● **Challenge**
Reproduce the entries below exactly, from the line containing "Collapse the 管理功能菜单 header chevron" to the line containing "Action: 196,779", including both of those lines.

● **Supplied data**
···

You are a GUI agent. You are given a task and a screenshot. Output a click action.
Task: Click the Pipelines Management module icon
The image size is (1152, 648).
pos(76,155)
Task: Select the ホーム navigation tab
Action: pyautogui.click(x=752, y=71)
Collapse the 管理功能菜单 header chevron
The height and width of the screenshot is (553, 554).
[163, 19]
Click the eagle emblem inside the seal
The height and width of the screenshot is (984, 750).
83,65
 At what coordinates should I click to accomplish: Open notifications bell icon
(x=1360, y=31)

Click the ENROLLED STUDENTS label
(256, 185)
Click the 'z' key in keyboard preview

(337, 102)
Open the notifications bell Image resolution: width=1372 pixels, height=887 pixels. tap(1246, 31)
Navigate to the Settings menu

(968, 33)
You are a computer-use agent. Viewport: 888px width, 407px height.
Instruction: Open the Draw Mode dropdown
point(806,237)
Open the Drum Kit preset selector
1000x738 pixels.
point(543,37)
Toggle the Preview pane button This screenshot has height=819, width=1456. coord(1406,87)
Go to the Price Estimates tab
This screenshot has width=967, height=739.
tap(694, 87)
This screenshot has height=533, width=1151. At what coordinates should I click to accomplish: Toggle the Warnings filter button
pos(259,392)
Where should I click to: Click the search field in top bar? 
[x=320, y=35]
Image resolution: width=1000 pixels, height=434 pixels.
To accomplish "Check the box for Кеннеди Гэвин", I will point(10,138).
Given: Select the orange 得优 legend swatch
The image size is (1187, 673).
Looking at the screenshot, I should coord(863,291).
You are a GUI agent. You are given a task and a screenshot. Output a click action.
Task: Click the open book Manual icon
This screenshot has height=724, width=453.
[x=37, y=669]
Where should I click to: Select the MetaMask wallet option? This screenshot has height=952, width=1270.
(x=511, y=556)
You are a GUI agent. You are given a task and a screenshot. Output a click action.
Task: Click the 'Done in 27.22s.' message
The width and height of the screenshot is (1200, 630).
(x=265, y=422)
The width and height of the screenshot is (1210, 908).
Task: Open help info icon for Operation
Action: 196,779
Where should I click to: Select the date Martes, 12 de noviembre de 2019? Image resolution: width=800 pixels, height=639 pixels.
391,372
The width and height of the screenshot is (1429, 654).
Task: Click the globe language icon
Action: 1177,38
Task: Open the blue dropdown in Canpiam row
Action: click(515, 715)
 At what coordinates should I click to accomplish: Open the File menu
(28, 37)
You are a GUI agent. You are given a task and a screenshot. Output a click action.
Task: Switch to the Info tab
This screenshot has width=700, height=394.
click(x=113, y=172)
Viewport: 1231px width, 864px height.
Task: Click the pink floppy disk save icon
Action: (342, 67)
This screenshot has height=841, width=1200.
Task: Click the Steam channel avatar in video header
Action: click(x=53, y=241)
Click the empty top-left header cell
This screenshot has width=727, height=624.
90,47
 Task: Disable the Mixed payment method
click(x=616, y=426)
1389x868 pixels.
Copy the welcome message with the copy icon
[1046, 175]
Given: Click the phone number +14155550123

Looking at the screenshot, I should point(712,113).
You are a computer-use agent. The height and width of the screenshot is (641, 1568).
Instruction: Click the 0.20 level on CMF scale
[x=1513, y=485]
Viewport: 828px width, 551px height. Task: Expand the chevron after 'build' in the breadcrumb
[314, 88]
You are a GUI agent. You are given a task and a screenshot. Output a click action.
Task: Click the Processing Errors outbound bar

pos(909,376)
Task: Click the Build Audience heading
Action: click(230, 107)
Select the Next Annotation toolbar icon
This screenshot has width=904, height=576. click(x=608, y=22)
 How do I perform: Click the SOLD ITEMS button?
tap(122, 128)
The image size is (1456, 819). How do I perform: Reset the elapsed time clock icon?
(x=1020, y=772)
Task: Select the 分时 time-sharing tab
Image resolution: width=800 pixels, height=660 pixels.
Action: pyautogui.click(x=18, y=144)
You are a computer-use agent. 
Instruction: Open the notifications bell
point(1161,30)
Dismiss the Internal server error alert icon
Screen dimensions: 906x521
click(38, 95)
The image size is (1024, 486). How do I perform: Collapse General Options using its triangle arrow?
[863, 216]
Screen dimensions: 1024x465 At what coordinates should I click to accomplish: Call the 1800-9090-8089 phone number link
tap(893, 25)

···

● **Full solution**
Collapse the 管理功能菜单 header chevron
The height and width of the screenshot is (553, 554).
[163, 19]
Click the eagle emblem inside the seal
The height and width of the screenshot is (984, 750).
83,65
 At what coordinates should I click to accomplish: Open notifications bell icon
(x=1360, y=31)

Click the ENROLLED STUDENTS label
(256, 185)
Click the 'z' key in keyboard preview

(337, 102)
Open the notifications bell Image resolution: width=1372 pixels, height=887 pixels. tap(1246, 31)
Navigate to the Settings menu

(968, 33)
You are a computer-use agent. Viewport: 888px width, 407px height.
Instruction: Open the Draw Mode dropdown
point(806,237)
Open the Drum Kit preset selector
1000x738 pixels.
point(543,37)
Toggle the Preview pane button This screenshot has height=819, width=1456. coord(1406,87)
Go to the Price Estimates tab
This screenshot has width=967, height=739.
tap(694, 87)
This screenshot has height=533, width=1151. At what coordinates should I click to accomplish: Toggle the Warnings filter button
pos(259,392)
Where should I click to: Click the search field in top bar? 
[x=320, y=35]
Image resolution: width=1000 pixels, height=434 pixels.
To accomplish "Check the box for Кеннеди Гэвин", I will point(10,138).
Given: Select the orange 得优 legend swatch
The image size is (1187, 673).
Looking at the screenshot, I should coord(863,291).
You are a GUI agent. You are given a task and a screenshot. Output a click action.
Task: Click the open book Manual icon
This screenshot has height=724, width=453.
[x=37, y=669]
Where should I click to: Select the MetaMask wallet option? This screenshot has height=952, width=1270.
(x=511, y=556)
You are a GUI agent. You are given a task and a screenshot. Output a click action.
Task: Click the 'Done in 27.22s.' message
The width and height of the screenshot is (1200, 630).
(x=265, y=422)
The width and height of the screenshot is (1210, 908).
Task: Open help info icon for Operation
Action: 196,779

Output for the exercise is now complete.